Terpilihnya Beliau bukan hanya sebuah kemenangan politik, tetapi juga sebuah tanda bahwa masyarakat NTT menginginkan perubahan yang nyata. Visi yang dulu hadir dalam diskusi kini menjadi program kerja yang akan membawa NTT ke level yang lebih maju dan mandiri.

Sebagai gubernur, Pak Melki membawa misi besar untuk membangun NTT berbasis kolaborasi, inovasi, dan pemberdayaan masyarakat. Program-programnya mengutamakan:
🔹 Pendidikan dan kesehatan yang merata
🔹 Pengembangan ekonomi kreatif berbasis budaya dan pariwisata
🔹 Membangun infrastruktur yang mendukung konektivitas antarwilayah
🔹 Mendorong investasi dan keterlibatan diaspora dalam pembangunan

Ini bukan sekadar janji, tetapi sebuah komitmen nyata untuk membawa NTT keluar dari ketertinggalan dan menjadi daerah yang berkembang pesat.


Kesimpulan: Sebuah Gerakan, Bukan Sekadar Wacana

Saya meninggalkan pertemuan itu dengan sebuah kesadaran baru—bahwa membangun daerah bukan hanya tugas pemerintah, melainkan tanggung jawab kita bersama.

Pak Melki Laka Lena tidak hanya berbicara soal program atau janji politik, tetapi tentang sebuah gerakan besar yang melibatkan seluruh elemen masyarakat.

Saya pun mulai membayangkan, bagaimana jika setiap anak muda NTT yang kini merantau, kembali berkontribusi—membantu satu desa, satu sekolah, atau satu komunitas?

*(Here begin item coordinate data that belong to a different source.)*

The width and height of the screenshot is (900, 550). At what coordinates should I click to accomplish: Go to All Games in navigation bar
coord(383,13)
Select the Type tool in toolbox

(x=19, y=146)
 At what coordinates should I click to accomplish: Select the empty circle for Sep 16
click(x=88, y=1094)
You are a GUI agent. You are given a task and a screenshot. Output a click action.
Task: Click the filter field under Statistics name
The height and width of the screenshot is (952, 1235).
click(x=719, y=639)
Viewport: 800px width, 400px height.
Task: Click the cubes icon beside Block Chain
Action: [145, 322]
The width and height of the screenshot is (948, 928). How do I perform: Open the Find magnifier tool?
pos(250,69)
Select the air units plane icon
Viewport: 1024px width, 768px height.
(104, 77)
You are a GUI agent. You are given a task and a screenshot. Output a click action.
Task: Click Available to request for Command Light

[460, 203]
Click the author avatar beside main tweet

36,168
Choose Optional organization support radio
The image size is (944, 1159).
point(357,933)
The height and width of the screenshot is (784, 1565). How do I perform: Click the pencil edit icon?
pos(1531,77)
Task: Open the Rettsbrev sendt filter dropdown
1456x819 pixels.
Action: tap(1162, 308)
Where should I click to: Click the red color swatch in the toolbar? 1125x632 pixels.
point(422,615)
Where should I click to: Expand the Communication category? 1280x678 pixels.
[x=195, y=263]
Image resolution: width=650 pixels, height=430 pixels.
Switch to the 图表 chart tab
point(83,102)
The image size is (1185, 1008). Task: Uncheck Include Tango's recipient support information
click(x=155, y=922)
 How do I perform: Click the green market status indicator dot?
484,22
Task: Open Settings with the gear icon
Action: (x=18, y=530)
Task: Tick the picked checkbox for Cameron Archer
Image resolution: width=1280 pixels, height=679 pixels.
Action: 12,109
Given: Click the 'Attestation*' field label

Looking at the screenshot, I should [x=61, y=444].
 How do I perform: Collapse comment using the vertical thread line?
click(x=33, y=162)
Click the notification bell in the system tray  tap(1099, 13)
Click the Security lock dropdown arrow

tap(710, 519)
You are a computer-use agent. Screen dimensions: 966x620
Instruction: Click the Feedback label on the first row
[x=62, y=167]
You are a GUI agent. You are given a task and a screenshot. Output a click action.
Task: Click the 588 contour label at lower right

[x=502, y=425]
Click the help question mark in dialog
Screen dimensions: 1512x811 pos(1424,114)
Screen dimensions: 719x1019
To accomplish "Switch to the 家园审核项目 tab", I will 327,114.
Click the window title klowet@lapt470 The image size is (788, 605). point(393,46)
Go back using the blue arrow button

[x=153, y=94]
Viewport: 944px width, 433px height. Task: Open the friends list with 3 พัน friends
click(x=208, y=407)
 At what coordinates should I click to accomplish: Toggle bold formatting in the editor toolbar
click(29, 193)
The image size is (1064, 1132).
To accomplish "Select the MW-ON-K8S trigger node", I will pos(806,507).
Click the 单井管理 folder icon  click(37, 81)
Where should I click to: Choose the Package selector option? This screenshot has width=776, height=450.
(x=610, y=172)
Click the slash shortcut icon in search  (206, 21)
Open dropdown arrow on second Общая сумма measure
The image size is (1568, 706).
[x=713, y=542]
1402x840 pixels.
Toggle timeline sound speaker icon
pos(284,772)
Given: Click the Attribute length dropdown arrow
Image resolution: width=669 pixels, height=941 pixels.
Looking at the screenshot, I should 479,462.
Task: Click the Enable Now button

Bagaimana jika investor dan pengusaha dari NTT yang sudah sukses, mulai menanamkan modalnya di tanah kelahiran?

Maka, NTT bukan lagi daerah yang hanya dikenal karena keindahan alamnya, tetapi juga karena inovasi dan kemajuan manusianya.

Saya percaya, perjalanan menuju perubahan besar ini baru saja dimulai. Dan siapa tahu, dalam beberapa tahun ke depan, kita akan melihat NTT yang benar-benar bangkit, bukan hanya karena kebijakan pemerintah, tetapi karena gerakan bersama yang kita mulai hari ini.

Membangun NTT bukanlah tugas satu orang, melainkan tugas kita semua.


Apa yang Bisa Kita Lakukan?
1️⃣ Jika kamu seorang diaspora NTT, mulai pikirkan bagaimana bisa kembali berkontribusi, entah melalui mentoring, investasi, atau berbagi ilmu.
2️⃣ Jika kamu masih di NTT, jadilah bagian dari perubahan—berinovasi, berpikir maju, dan bangun komunitas yang produktif.
3️⃣ Sebarkan semangat ini! Mari kita bangun NTT bersama-sama, bukan hanya dengan wacana, tetapi dengan aksi nyata!